Figure 4. The PC (mg g−1 fresh weight) at mid-flowering stage in the top leaf of mustard varieties sown at three different dates during rabi 2017–2018 and 2018–2019. Different date of sowing represented as S1 timely sown (30 October), S2 late sown (15 November) and S3 very late sown (30 November); Varieties symbolize with: V1, PM 25; V2, PM 26; V3, BPR-541-4; V4, RH-406; and V5, Urvashi, respectively. The mean value ± p ≤ 0.05 error bar data were presented in the figure and different alphabetical letters indicate the significant difference for each variety under different date of sowing (p ≤ 0.05).
The FAs Contents (%)
Major FAs including oleic acid, linolenic acid, linoleic acid and erucic acids were measured at three different growing stages of five distinct genotypes.
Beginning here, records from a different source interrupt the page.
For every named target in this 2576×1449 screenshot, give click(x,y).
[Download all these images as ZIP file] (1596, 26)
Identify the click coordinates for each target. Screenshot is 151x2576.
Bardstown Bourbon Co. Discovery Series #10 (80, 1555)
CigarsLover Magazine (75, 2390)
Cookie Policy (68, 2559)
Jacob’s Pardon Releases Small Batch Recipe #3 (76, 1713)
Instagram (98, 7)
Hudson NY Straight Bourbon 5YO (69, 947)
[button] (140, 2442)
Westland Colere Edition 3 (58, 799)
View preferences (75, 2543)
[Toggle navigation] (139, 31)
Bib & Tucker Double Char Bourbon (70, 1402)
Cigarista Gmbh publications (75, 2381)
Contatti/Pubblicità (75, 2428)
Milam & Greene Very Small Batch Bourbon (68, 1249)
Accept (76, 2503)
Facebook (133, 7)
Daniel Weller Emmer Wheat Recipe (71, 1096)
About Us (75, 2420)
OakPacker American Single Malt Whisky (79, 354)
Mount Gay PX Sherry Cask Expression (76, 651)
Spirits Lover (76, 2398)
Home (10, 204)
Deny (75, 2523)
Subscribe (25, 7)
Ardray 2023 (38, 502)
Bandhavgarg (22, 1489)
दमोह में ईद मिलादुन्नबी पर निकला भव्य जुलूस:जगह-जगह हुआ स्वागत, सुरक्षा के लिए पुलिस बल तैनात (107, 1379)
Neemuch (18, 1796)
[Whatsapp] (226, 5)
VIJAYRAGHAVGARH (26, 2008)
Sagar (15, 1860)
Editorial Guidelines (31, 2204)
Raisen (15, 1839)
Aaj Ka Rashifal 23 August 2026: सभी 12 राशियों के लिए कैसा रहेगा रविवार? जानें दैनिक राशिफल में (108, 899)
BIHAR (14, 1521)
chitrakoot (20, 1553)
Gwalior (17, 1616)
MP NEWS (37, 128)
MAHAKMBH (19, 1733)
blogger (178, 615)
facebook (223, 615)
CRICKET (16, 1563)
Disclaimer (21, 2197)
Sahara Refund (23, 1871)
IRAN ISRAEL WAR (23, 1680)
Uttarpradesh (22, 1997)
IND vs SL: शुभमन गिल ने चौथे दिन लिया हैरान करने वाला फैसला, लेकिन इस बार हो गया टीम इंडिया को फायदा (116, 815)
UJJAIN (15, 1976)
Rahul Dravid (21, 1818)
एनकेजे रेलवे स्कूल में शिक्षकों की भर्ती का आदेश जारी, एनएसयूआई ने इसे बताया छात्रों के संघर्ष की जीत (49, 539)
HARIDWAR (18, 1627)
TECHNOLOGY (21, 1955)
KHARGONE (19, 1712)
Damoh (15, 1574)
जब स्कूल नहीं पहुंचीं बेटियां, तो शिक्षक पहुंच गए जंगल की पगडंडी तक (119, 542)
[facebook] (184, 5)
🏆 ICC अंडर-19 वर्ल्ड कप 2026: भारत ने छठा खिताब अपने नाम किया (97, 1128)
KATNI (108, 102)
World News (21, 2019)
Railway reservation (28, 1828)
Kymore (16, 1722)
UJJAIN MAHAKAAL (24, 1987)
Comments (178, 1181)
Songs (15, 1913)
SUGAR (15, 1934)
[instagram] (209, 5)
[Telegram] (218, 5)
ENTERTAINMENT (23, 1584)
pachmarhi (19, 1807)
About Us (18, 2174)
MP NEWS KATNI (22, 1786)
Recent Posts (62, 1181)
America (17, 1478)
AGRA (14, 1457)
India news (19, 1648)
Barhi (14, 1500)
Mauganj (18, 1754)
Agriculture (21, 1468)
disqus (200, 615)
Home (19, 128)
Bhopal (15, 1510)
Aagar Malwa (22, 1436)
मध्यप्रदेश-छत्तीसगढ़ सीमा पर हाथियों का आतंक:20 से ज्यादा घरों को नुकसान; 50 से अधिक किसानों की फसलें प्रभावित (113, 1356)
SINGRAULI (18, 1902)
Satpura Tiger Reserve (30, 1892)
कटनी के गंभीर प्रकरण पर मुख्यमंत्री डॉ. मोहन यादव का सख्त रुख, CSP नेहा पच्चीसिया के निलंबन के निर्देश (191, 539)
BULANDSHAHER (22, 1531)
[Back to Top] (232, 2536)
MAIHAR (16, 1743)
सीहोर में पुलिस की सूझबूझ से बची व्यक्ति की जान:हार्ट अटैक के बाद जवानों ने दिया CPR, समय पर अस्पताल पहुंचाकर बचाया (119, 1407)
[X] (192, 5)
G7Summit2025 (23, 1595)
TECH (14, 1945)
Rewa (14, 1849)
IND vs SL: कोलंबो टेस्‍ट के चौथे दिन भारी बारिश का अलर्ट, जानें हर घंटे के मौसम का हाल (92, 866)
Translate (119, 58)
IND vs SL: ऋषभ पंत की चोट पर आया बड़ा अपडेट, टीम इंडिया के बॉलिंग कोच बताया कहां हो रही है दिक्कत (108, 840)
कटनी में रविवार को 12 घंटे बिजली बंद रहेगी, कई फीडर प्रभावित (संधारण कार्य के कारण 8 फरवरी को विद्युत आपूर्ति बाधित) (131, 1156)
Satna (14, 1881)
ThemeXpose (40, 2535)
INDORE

The palmitic acid showed maximum level in V2 and V3 genotypes, respectively. Although no significant differences have been found for palmitic as at stages S2 and S3, respectively (Figure 5A). However, no substantial variation has been found for stearic acid accumulation among the V1 V2 and V5 genotypes in S2 and S3 growth stages (Figure 5A). A considerable increased level of erucic acid content was found inV1, V2, V4, and V5, respectively specially at S1 and S2 growth stages of mustard (Figure 5B).
Figure 5. The FA content (%) in mustard varieties sown in three dates during rabi 2017–2018 and 2018–2019. (A,B) represents the saturated and unsaturated FA content (%), respectively. The graph represents the mean value ± p ≤ 0.05 error bar. The different colors symbolized the different FA contents under normal (S1), late (S2), and very late (S3) sowing conditions. Different alphabetical letters in same column indicates the significant difference for each variety under different sowing conditions (p ≤ 0.05). Genotype: V1, PM 25; V2, PM 26; V3, BPR-541-4; V4; RH-406; and V5, Urvashi.
Correlation and PCA
A positive correlation was found among the AA, proline, MDA, H2O2 contents, POX, SOD, and CAT activities in 2017–2018, and 2018–2019, respectively. However, AA and proline content; PC and hydrogen peroxide, SOD; hydrogen peroxide and SOD activity; PPO activity and CAT activity exhibited strong and positive correlation. A significant and negative association was observed between AA and starch content; proline and starch content; starch and SOD activity (Figures 6A,B). The PCA of the five mustard varieties sown in three different dates has together accounted for 66.0 and 68.5% of the total variation during Rabi season of 2017–2018 and 2018–2019, respectively (Figures 6C,D). In 2017–2018, PC1 explained 44.4%, while PC2 explained 21.6% of the total variation whereas, in 2018–2019, PC1 explained 45.9% and PC2 explained 22.5% of the total variation with all the characters being positively loaded.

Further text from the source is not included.